• PROBLEM DETAILS
Reproduce the text below about Afghanistan's wars and Pashtun history word for word, in full.

• PROVIDED TEXT
= = = =

In August of 2006, the US operation, Enduring Freedom, which fought mostly in eastern Afghanistan, handed over command to NATO’s operation Mountain Thrust. In August and September, Canada led Operation Medusa against large concentrations of Taliban in Kandahar province, while Britain tried to clear the Taliban out of the province of Helmand, to the west. Though Canada appeared to be more successful, both operations were hampered by insufficient troop numbers, lack of funds and difficulty in gaining the trust of the local population, which is mostly Pashtun. By January, 2007, there was a stalemate. Since then, in Helmand, British operations to hold and pacify Musa Qala and Sangin have largely failed. The largely Pashtun population has been discouraged by continuing civilian casualties and damage to livelihood, infrastructure and property.

THE DISTANT BACKGROUND: In 1709, when the Persian Safavid dynasty controlled Afghanistan, the Pashtun chieftain, Mirwais Kahn Hotak, rallied his Ghilzai tribe around Kandahar (the Pashtuns are a people, defined by the Pashto language; they are divided into tribes), drove out the Persians and succeeded as ruler of Kandahar. He died in 1715

In 1720-22, Mirwais' son, Mahmud Hotak turned the tables and invaded Persia, overthrowing the Persian Safavids under Shah Hussein. Hotak made himself Shah at Isfahan before dying insane in 1724. By 1729, Nadir Shah of Persia had expelled all the Pashtun Hotaki Afghans.
It was Nadir Shah who turned the table this time, invading Afghanistan and northern India in 1738, his empire lasting only until ssassination in 1747.

Afghan retribution against Persia was to arrive in the form of the Durrani, the great Pashtun clan that is still powerful in Afghanistan. In 1747 a Pashtun, Ahmad Shah (of the Saddozai family of the Abdali clan) happened to be commander of the Persian Shah, Nadir's body guard. He participated in the Shah's assassination, took the name "Durrani", meaning 'Pearl of the Age' and established the Pashtun Durrani dynasty of Afghanistan and united the tribes of southern Afghanistan around their common link: the Pashtun language. He theninvaded the Gangetic Plain of India, conquering and weakening the last Moghul emperor Aurangzeb.

= = = =

• COLLECTED DATA
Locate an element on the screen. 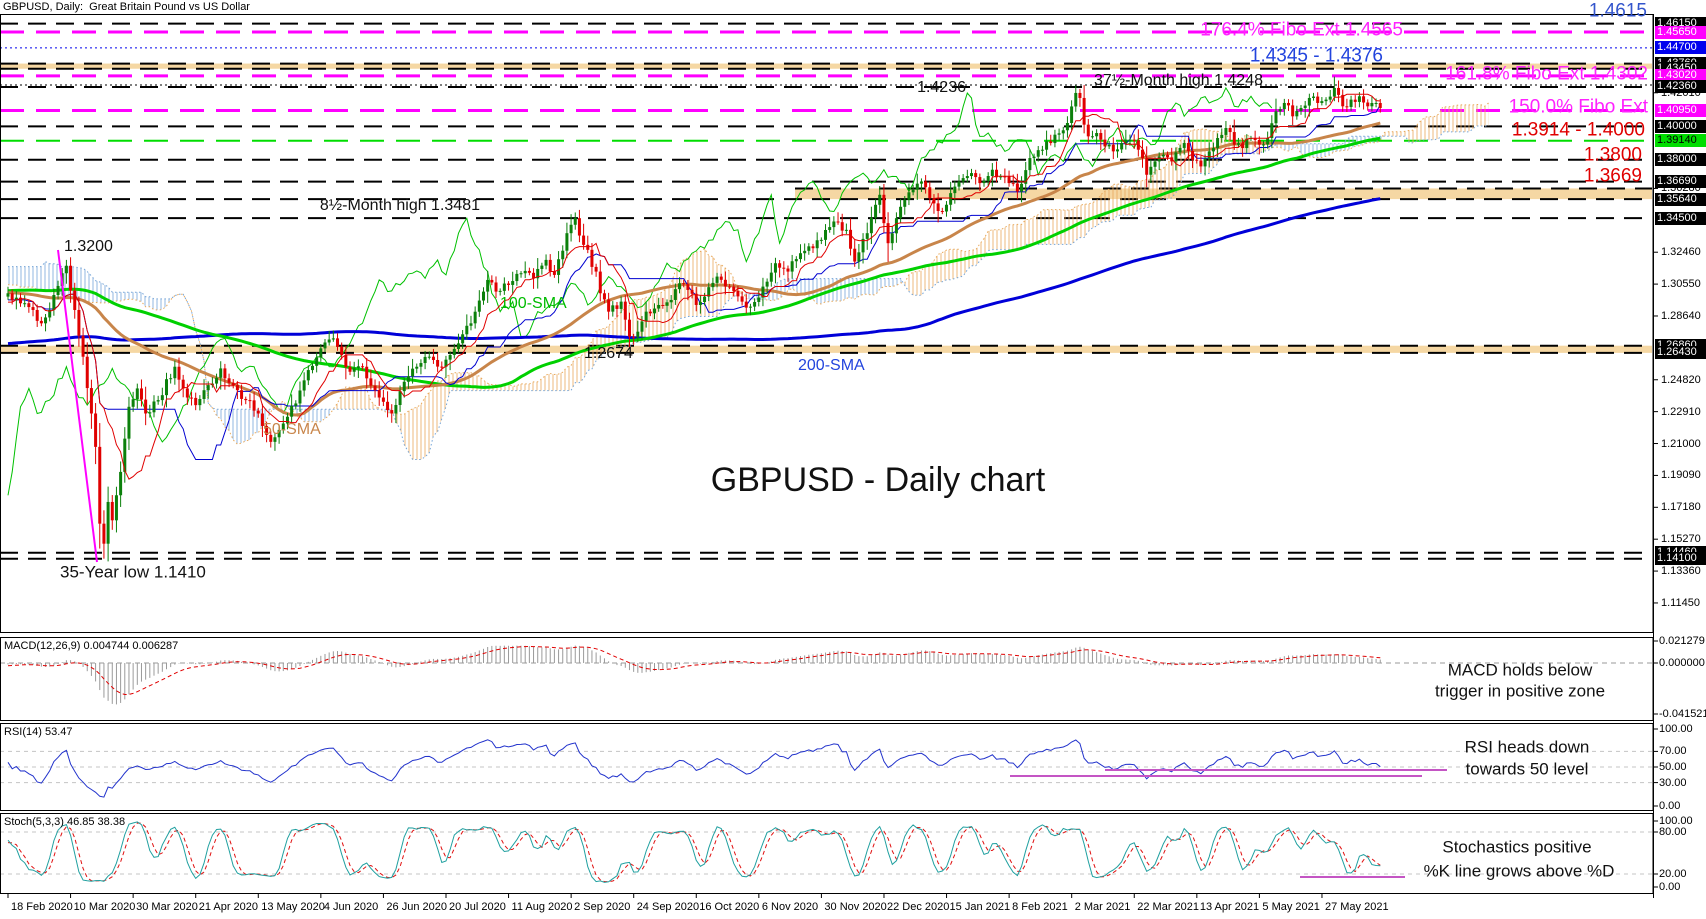  chart-annotation: 1.3914 - 1.4000 is located at coordinates (1578, 130).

= = = =

• WRITTEN ANSWER
In August of 2006, the US operation, Enduring Freedom, which fought mostly in eastern Afghanistan, handed over command to NATO’s operation Mountain Thrust. In August and September, Canada led Operation Medusa against large concentrations of Taliban in Kandahar province, while Britain tried to clear the Taliban out of the province of Helmand, to the west. Though Canada appeared to be more successful, both operations were hampered by insufficient troop numbers, lack of funds and difficulty in gaining the trust of the local population, which is mostly Pashtun. By January, 2007, there was a stalemate. Since then, in Helmand, British operations to hold and pacify Musa Qala and Sangin have largely failed. The largely Pashtun population has been discouraged by continuing civilian casualties and damage to livelihood, infrastructure and property.

THE DISTANT BACKGROUND: In 1709, when the Persian Safavid dynasty controlled Afghanistan, the Pashtun chieftain, Mirwais Kahn Hotak, rallied his Ghilzai tribe around Kandahar (the Pashtuns are a people, defined by the Pashto language; they are divided into tribes), drove out the Persians and succeeded as ruler of Kandahar. He died in 1715

In 1720-22, Mirwais' son, Mahmud Hotak turned the tables and invaded Persia, overthrowing the Persian Safavids under Shah Hussein. Hotak made himself Shah at Isfahan before dying insane in 1724. By 1729, Nadir Shah of Persia had expelled all the Pashtun Hotaki Afghans.
It was Nadir Shah who turned the table this time, invading Afghanistan and northern India in 1738, his empire lasting only until ssassination in 1747.

Afghan retribution against Persia was to arrive in the form of the Durrani, the great Pashtun clan that is still powerful in Afghanistan. In 1747 a Pashtun, Ahmad Shah (of the Saddozai family of the Abdali clan) happened to be commander of the Persian Shah, Nadir's body guard. He participated in the Shah's assassination, took the name "Durrani", meaning 'Pearl of the Age' and established the Pashtun Durrani dynasty of Afghanistan and united the tribes of southern Afghanistan around their common link: the Pashtun language. He theninvaded the Gangetic Plain of India, conquering and weakening the last Moghul emperor Aurangzeb.